FAQs: The Semantic Layer and AI Analytics
What is a Semantic Layer?
A Semantic Layer is a layer above raw data that defines business meaning - what a metric like "revenue" or "active customer" actually means inside a specific organization, how different concepts relate, and which tables and columns to use to compute them. It's what lets a person, or an AI agent, ask "what was revenue last quarter?" without having to know SQL or the schema.
Why has the Semantic Layer been so hard to solve?
Every attempt - BusinessObjects in the 90s, Looker LookML and dbt in the modern stack, the AI-era Context Layer - has put the responsibility for authoring meaning on the data team. But the data team doesn't carry that meaning. It lives with business users. The translation gap between the two is what has caused every iteration to fail.
How are Claude Code skills changing the Semantic Layer for AI Analytics?
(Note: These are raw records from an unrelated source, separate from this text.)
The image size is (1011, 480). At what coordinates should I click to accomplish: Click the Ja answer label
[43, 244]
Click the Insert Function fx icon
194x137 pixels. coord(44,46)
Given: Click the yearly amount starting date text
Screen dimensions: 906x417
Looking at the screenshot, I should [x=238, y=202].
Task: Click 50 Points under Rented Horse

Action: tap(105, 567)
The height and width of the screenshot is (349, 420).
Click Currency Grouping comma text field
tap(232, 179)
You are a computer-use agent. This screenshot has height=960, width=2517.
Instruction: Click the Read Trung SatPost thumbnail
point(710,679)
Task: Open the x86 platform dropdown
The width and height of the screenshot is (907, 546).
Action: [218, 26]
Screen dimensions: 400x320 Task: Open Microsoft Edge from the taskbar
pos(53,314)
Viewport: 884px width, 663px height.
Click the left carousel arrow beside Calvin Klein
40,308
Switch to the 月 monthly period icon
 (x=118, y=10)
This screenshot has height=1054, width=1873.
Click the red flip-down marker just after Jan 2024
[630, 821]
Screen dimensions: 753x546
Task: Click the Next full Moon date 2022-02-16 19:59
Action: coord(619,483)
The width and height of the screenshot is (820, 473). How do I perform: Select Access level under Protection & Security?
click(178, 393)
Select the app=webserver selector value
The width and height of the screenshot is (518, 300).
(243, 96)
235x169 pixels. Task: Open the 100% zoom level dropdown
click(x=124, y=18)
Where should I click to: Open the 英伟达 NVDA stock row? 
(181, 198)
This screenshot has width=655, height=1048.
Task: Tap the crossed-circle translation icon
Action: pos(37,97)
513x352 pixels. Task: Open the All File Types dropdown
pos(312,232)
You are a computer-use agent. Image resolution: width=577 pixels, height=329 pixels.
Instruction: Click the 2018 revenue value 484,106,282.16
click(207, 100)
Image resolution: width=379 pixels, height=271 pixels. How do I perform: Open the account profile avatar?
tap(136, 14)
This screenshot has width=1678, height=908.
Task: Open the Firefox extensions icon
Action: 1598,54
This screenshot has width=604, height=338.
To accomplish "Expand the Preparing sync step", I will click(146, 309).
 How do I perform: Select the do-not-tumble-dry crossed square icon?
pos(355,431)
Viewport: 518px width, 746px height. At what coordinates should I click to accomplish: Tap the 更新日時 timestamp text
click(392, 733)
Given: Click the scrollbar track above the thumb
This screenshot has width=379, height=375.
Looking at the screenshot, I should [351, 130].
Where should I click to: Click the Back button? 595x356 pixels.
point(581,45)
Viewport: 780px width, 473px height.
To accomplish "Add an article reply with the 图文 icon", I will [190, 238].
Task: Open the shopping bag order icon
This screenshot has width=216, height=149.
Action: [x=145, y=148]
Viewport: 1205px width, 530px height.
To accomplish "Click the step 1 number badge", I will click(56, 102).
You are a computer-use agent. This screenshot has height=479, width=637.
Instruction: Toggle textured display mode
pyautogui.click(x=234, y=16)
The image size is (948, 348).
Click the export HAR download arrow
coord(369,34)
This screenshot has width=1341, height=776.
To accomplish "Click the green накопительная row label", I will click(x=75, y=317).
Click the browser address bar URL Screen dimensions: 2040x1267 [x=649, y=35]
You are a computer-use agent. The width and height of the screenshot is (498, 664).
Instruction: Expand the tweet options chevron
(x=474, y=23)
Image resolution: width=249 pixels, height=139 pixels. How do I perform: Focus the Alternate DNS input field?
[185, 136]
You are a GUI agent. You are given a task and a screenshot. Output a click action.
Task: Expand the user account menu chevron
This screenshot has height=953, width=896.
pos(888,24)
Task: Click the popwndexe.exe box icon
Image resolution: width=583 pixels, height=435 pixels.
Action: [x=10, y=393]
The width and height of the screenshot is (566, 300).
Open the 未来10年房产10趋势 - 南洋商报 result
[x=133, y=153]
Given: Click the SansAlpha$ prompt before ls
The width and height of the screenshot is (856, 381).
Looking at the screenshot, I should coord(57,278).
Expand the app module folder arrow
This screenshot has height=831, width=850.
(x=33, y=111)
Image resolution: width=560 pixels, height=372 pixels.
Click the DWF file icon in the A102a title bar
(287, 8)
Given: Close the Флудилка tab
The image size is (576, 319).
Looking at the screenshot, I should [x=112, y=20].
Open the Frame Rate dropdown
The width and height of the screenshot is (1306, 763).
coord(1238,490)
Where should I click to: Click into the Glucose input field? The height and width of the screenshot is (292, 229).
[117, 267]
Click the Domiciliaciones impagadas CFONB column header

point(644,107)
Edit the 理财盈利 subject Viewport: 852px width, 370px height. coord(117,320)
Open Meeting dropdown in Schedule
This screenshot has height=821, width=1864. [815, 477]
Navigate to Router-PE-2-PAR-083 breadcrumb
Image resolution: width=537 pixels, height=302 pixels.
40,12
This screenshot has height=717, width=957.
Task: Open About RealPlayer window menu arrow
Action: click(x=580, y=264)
Claude Code skills let business users author small text files that describe their corner of the business directly - which tables to use for a funnel question, what specific columns mean, the gotchas. They submit a PR, the data team reviews, and the skill ships. For the first time, the people who carry the context are the people authoring it.
What is semantic drift?
Semantic drift is what happens when a skill is authored against the current state of a data environment and the environment changes underneath it. An analyst hardcodes a table and column; an upstream rename ships months later; the skill silently breaks. It's an emerging failure mode unique to federated semantic context authoring.
Why is token cost suddenly a concern for AI Analytics?
When analysts and business users write skills, they're not thinking about token efficiency. Poorly structured skills can pull large amounts of context into every interaction, and at scale this compounds. At one B2C company, token usage hit around $10K per person at peak before active cost management. Most organizations haven't started measuring it yet.
How is this different from an AI coding assistant?
AI coding assistants are built for code-first workflows. Solving the Semantic Layer for AI Analytics requires reasoning over the data environment - warehouse, orchestrator, code, and the business definitions on top - and a system to govern the skills business users author. That's the work an AI Data Engineering Platform is built for, not a code assistant.